WHAT TO WORK ON
Restate the data that follows exactly as it stands, beginning with the first line and ending with the line that contains "344x284 pixels.".

************

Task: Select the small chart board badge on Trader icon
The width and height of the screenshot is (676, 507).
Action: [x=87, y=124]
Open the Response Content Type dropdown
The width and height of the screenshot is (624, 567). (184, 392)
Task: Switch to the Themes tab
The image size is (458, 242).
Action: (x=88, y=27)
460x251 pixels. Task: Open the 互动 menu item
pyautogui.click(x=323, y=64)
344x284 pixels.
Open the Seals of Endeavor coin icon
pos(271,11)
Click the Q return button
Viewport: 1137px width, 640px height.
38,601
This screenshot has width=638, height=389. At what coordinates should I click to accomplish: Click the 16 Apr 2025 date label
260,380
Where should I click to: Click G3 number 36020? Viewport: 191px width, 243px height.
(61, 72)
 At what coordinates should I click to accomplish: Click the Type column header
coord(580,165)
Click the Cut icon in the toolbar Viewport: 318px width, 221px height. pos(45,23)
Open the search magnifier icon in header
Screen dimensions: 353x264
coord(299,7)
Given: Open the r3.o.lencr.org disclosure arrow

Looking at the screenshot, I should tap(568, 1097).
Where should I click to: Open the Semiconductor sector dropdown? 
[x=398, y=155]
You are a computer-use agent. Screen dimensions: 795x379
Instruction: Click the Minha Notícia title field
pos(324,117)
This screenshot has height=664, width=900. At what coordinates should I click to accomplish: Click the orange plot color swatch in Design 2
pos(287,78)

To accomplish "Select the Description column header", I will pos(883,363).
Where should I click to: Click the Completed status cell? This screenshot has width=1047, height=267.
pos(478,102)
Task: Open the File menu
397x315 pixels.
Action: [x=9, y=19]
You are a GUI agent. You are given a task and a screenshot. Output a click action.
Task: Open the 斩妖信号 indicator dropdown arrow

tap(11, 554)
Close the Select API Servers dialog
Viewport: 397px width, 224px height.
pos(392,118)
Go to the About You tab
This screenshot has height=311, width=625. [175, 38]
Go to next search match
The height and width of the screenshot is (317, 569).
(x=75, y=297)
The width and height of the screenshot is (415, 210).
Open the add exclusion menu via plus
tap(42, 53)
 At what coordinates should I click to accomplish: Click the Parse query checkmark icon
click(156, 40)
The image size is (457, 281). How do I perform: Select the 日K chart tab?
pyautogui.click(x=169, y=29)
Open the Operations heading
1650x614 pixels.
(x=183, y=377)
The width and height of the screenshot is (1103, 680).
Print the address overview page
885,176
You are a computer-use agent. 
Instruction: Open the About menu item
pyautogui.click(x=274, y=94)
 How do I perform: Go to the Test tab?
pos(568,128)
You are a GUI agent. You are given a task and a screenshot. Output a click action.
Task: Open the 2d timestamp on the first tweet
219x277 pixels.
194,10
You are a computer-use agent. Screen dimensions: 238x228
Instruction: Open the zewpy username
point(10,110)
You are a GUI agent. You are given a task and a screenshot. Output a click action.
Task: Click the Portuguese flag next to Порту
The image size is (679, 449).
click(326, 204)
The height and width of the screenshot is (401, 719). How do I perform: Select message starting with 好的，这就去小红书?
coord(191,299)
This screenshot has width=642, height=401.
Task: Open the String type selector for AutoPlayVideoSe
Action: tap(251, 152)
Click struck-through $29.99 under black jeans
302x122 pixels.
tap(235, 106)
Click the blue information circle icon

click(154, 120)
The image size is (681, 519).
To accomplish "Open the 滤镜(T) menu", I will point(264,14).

************

ANSWER TO THE PROBLEM
Task: Select the small chart board badge on Trader icon
The width and height of the screenshot is (676, 507).
Action: [x=87, y=124]
Open the Response Content Type dropdown
The width and height of the screenshot is (624, 567). (184, 392)
Task: Switch to the Themes tab
The image size is (458, 242).
Action: (x=88, y=27)
460x251 pixels. Task: Open the 互动 menu item
pyautogui.click(x=323, y=64)
344x284 pixels.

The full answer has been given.